Ein ehemaliger chinesischer Gesundheitsbeauftragter schrieb zum Welt-Aids-Tag am 1. Dezember einen offenen Brief an Chinas Regime-Oberhaupt Hu Jintao. In dem Brief fordert er dazu auf, eine Untersuchung gegen zwei hohe Parteifunktionäre einzuleiten.
Laut dem Verfasser des Schreibens, Gesundheitsexperte Chen Bingzhong, sollen zwei Mitglieder des Politbüros in den 90er Jahren für die Verbreitung von HIV in der Henan Provinz verantwortlich gewesen sein.

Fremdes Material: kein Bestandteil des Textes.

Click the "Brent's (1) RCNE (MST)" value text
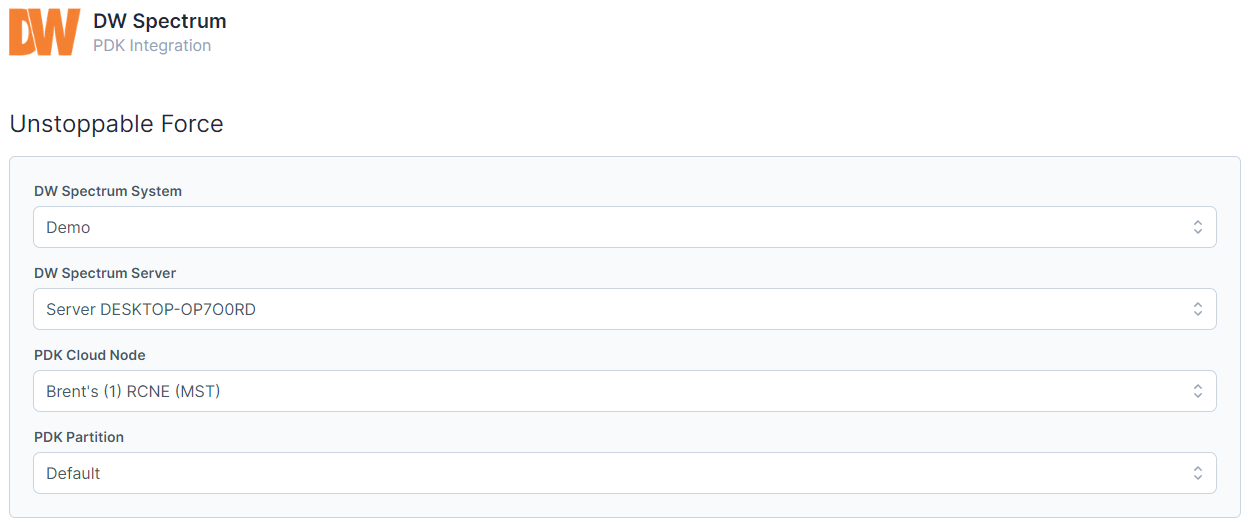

Chinas Propaganda-Chef Li Changchun und der Vize-Premierminister Li Keqiang waren beide zu der Zeit leitende Beamte in der Henan Provinz.

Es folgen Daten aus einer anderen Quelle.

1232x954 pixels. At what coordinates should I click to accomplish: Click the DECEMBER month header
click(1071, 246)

Damals führten die Autoritäten von Henan Blutankaufsaktionen ein, um Geld zu beschaffen. Viele Chinesen verkauften mehrfach ihr Blut an die Sammelstellen. Das Blut wurde in einem Behälter gesammelt. Und nachdem das wertvolle Plasma extrahiert worden war, wurde das Blut wieder den Spendern injiziert. Ohne es auf HIV oder andere Krankheiten zu testen.
Für viele Jahre vertuschte die Regierung in Henan den Skandal. Was dazu führte, dass Menschen in Krankenhäusern Bluttransfusionen mit HIV-Erregern erhielten.
Laut Chen sollen mehr als 100.000 Menschen infiziert worden und mindestens 10.000 Menschen an Aids gestorben sein. Er fordert eine genaue Untersuchung, weil die beiden Funktionäre ihre Ranghöheren und die Öffentlichkeit belogen haben sollen.
Bis heute wurde noch keine Untersuchung über den Vorfall in Henan eingeleitet. Stattdessen ist Chinas Regime hart gegen Aids-Aktivisten vorgegangen.
Laut offiziellen Angaben sind etwa 370.000 Menschen in China mit dem HIV-Virus infiziert.